Promosi Mitsubishi XForce: Stylish untuk Wanita, Praktis buat Ibu Muda

Baca juga: Legendaris, Toko Kopi Podjok di Pasar Gede Solo Eksis Sejak 1963

Perkebunan Kopi Pertama

Dikutip dari situs resmi Puro Mangkunegaran, Jumat (4/2/2022), perkebunan kopi di zaman kejayaan Mangkunegaran berada di sebagian wilayah Wonogiri dan Karanganyar. Penanaman kopi di daerah Mangkunegaran dimulai pada 1814, di mana saat itu bibit kopi diperoleh dari Kebun Kopi Gondosini, Kecamatan Bulukerto, Wonogiri.

Setelah menduduki takhta, Mangkunegara IV memperluas perkebunan kopi ke wilayah Honggobayan, Keduwang dan Karangpandan, di luar Kota Solo. Hal ini dikarenakan beberapa tempat yang cocok untuk penanaman kopi masih berada di tangan para penyewa pengusaha Eropa. Maka untuk memperluas pembudidayaan kopi Mangkunegara IV melakukan alih fungsi hutan di wilayah Wonogiri.

Pada awal tahun 1850 baru ada 4 wilayah penting bagi penanaman kopi di Mangkunegaran, tetapi sejak pembebasan tanah-tanah apanage berkembang menjadi 24 wilayah. Penanaman kopi di 24 wilayah Mangkunegaran ini ditangani secara serius, dengan mendatangkan administratur kopi dari Eropa, Rudolf Kampff untuk mengorganisir pananaman kopi.

Baca juga: Hai Penyuka Kopi, Ini Data Produksi Kopi di Solo dan Sekitarnya

Dari 24 wilayah itu, masing-masing dikepalai seorang administratur yang bergelar panewu kopi dan mantri kopi. Di setiap daerah didirikan gudang untuk penampungan kopi dan pesanggrahan sebagai tempat tinggal para administratur. Ke-24 administratur kopi itu berada di bawah kendali dua orang penilik atau inspektur Eropa, yaitu L.J. Jeanty dan J.B. Vogel yang masing-masing berkedudukan di Tawangmangu dan Nguntoronadi.

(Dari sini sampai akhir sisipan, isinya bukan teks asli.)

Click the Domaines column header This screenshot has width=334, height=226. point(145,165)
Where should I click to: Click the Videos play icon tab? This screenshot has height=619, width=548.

Masing-masing penilik membawahi 12 wilayah. J.B. Vogel membawahi wilayah-wilayah: Karangpandan, Tawangmangu, Jumapolo, Jumapuro, Jatipuro, Ngadirojo, Sidoarjo, Girimarto, Jatisrono, Slogohimo, Bulukerto dan Purwantoro. Sedangkan L.J. Jeanty membawahi wilayah-wilayah: Nguntoronadi, Wuryantoro, Eromoko, Pracimantoro, Giritontro, Baturetno, Batuwarno, Selogiri, Singosari dan Ngawen.

Baca juga: Rasa Teh di Solo Ternikmat No Debat, Sepakat?

Kedua inspekstur itu bertanggungjawab terhadap seorang superindentent dari Kawedanan Kartoprojo. Pejabat superindentent pada saat itu adalah Raden Mas Wirohasmoro.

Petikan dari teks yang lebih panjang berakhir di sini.